=== RECORD EXCERPTS ===

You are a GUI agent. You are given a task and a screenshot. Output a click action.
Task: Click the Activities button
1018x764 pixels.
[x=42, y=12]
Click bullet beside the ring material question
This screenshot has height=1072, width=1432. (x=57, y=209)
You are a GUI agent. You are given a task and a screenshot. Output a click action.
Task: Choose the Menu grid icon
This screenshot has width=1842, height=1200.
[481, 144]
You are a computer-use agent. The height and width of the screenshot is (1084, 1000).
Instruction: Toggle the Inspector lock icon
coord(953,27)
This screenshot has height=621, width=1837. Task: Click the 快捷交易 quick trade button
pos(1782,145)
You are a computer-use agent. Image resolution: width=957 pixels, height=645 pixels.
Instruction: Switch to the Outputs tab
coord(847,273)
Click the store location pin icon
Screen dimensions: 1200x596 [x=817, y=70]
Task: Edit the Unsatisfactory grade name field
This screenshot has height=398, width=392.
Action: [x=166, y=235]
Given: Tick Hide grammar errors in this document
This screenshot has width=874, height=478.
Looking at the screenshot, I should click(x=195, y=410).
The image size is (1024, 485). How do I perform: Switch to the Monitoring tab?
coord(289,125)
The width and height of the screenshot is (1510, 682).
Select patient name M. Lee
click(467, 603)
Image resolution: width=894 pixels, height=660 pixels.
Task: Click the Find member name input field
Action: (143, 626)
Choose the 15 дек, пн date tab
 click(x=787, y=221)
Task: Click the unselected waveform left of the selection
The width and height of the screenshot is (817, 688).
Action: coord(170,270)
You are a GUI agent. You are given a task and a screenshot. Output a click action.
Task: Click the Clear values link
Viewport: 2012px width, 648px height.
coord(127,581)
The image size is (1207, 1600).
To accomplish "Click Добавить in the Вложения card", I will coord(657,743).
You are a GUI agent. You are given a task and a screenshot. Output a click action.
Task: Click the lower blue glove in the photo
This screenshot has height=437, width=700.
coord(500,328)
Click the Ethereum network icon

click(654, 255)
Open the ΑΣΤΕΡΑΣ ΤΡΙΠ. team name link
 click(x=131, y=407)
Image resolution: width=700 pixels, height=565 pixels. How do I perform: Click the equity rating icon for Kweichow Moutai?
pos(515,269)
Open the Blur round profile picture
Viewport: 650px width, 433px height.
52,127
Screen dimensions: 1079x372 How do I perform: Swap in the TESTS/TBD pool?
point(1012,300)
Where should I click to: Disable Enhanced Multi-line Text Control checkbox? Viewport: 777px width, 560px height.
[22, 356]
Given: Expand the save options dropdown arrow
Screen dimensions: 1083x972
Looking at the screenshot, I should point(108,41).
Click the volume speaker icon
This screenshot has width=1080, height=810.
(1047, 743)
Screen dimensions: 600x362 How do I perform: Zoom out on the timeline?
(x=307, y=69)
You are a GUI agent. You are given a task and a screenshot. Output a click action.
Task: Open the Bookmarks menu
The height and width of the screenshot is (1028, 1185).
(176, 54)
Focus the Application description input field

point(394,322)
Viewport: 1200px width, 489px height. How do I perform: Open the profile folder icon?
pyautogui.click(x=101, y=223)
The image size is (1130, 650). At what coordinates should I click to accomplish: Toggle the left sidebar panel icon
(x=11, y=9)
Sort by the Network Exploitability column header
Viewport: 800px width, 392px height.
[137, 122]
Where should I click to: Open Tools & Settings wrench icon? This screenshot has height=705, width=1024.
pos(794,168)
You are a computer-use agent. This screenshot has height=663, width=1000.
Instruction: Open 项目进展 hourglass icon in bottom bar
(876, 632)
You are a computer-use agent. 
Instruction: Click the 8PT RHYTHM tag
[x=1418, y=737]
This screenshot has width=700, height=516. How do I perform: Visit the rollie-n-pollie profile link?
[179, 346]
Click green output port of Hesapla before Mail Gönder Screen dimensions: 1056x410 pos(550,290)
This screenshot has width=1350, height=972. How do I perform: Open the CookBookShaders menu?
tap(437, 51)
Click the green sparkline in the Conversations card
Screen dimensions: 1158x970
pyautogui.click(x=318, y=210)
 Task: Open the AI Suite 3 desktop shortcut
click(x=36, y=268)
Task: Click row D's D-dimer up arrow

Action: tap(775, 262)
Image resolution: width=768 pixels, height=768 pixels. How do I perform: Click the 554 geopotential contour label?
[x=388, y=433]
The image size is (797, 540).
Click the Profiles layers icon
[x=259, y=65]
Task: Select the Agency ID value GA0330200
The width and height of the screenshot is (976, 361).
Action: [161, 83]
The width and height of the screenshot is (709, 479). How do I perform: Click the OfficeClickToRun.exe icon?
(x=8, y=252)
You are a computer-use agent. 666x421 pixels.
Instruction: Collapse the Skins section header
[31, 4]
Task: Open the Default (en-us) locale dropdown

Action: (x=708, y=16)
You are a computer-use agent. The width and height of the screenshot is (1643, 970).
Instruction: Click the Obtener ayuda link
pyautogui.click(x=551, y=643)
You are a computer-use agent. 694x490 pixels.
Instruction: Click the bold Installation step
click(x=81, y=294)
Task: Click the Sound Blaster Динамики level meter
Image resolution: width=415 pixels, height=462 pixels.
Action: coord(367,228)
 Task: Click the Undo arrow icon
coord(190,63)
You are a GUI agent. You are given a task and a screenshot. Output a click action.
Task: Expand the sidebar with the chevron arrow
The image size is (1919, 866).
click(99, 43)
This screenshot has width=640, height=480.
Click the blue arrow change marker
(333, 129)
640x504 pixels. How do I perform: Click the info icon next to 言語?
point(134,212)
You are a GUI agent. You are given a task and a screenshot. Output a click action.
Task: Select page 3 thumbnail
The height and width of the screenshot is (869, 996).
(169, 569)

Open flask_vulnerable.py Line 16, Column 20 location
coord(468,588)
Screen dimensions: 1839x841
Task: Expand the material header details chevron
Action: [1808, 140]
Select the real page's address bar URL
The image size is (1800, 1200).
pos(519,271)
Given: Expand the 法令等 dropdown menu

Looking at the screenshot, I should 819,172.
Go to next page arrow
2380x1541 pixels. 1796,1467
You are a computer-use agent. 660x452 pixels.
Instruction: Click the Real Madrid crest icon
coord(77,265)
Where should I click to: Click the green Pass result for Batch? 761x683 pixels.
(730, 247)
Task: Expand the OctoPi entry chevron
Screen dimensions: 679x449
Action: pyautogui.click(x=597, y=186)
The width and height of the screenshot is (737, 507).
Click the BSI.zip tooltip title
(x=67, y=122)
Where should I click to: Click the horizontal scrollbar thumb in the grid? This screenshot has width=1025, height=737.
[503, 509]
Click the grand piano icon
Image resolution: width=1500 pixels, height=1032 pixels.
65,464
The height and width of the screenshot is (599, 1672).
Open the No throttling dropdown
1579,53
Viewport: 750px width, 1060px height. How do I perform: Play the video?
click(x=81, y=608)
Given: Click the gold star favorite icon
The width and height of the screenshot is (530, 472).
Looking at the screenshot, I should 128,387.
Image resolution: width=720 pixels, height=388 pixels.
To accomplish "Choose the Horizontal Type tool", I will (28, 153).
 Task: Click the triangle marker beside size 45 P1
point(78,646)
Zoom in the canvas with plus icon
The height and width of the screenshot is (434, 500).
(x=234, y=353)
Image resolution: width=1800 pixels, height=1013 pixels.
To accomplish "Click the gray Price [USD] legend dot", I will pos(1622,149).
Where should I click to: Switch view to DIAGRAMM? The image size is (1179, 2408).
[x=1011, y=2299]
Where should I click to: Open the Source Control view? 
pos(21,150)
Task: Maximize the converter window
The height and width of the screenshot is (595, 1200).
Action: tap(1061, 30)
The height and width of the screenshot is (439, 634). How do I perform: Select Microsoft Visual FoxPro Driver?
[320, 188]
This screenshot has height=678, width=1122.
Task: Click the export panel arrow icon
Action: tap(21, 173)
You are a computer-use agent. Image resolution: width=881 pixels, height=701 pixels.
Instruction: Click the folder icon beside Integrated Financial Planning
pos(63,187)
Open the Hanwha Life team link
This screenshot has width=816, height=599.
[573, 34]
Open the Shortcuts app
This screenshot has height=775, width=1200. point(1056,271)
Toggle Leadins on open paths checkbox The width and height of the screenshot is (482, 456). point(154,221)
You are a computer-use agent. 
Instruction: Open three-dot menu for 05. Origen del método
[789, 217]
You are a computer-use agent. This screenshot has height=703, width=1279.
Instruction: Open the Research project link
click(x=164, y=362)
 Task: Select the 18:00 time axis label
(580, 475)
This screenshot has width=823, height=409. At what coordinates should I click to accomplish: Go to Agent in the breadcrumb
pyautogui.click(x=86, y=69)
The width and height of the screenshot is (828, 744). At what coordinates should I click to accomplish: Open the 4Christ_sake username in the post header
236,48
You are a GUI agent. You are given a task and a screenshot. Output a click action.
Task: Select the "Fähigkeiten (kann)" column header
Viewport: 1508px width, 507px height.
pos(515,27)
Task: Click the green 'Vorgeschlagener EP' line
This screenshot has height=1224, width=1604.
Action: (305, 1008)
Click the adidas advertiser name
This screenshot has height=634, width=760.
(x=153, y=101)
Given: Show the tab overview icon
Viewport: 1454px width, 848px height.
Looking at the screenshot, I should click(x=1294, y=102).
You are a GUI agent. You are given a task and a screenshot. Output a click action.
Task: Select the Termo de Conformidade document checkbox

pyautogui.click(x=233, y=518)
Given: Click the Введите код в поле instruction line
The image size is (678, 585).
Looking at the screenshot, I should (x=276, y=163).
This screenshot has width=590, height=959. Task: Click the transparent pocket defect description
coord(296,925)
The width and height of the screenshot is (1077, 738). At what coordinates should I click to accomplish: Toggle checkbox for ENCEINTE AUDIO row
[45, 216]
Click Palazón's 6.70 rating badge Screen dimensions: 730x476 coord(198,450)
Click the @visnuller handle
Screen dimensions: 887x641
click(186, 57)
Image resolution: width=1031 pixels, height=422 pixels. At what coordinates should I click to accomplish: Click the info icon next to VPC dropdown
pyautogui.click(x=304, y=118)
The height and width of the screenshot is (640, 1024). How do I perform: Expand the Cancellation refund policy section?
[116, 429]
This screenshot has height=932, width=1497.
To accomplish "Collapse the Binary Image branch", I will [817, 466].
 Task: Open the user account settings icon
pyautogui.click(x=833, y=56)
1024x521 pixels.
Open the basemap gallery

===

_PROBLEM DESCRIPTION_
Copying word for word, give each line of the data above from the first one through the line containing "You are a computer-use agent. The height", and nothing else.

_OUTPUT OF THE EXERCISE_
You are a GUI agent. You are given a task and a screenshot. Output a click action.
Task: Click the Activities button
1018x764 pixels.
[x=42, y=12]
Click bullet beside the ring material question
This screenshot has height=1072, width=1432. (x=57, y=209)
You are a GUI agent. You are given a task and a screenshot. Output a click action.
Task: Choose the Menu grid icon
This screenshot has width=1842, height=1200.
[481, 144]
You are a computer-use agent. The height and width of the screenshot is (1084, 1000).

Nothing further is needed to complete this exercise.